What is different about social media, Baer and Naslund point out, is that it requires a much more significant shift in underlying mindsets than the technologies mentioned above. There must be a new “cultural foundation, that is shared and believed by all employees,” in order for your hospital to really embrace social media, rather than frantically react to it. In their words, your staff must be “smarter, faster, and more social,” when reacting to public conversations about your organization.
To me, this means doing the hard work of figuring out how social media works for your hospital. I can’t tell you how often we hear from people that they’re not ready to address social media yet. I can understand the hesitation, and also believe that well-formed strategy is paramount. However, social media is happening. It’s here. It’s time to do the meaningful work.

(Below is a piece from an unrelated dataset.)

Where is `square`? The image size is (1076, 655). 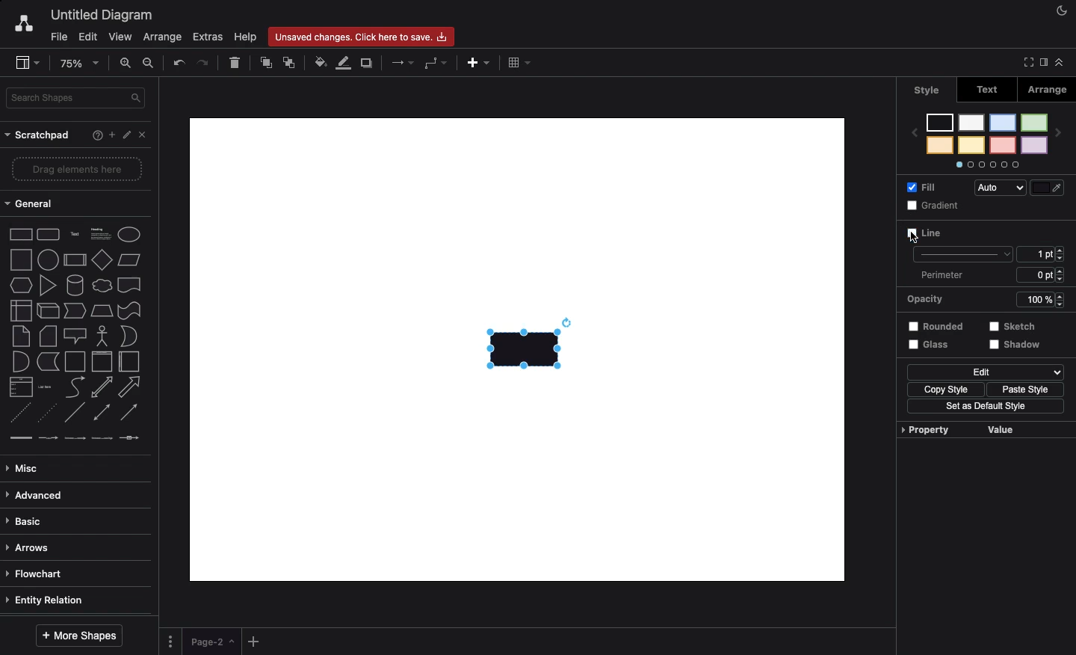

In another book I admire, the business classic Good to Great, author Jim Collins discusses why some companies make the leap from a merely good status to great standing. In a chapter on disciplined thought, he argues that great organizations “infused their entire process with the brutal facts of reality.” Which means, “When…you start with an honest and diligent effort to determine the truth of the situation, the right decisions often become self-evident.”
Collins then gives example after example of how businesses had to look at the truth of how their world was changing and adjust accordingly. And this always required real work. Meaningful work. Tough decisions. Big changes. And, in the end, success. What was the alternative? I think it’s pretty evident. Every time I drive past a video store going out of business I think about it…
Th point of this post, however, is not to be frightening. Quite the opposite. I’m hoping to point out that the meaningful work is always the most satisfying. Your work in social media for your hospital might not reap lovely views on a sunny day, but it will certainly create new long-term relationships, share vital information, and provide satisfaction for staff and patients alike. So, what are you waiting for?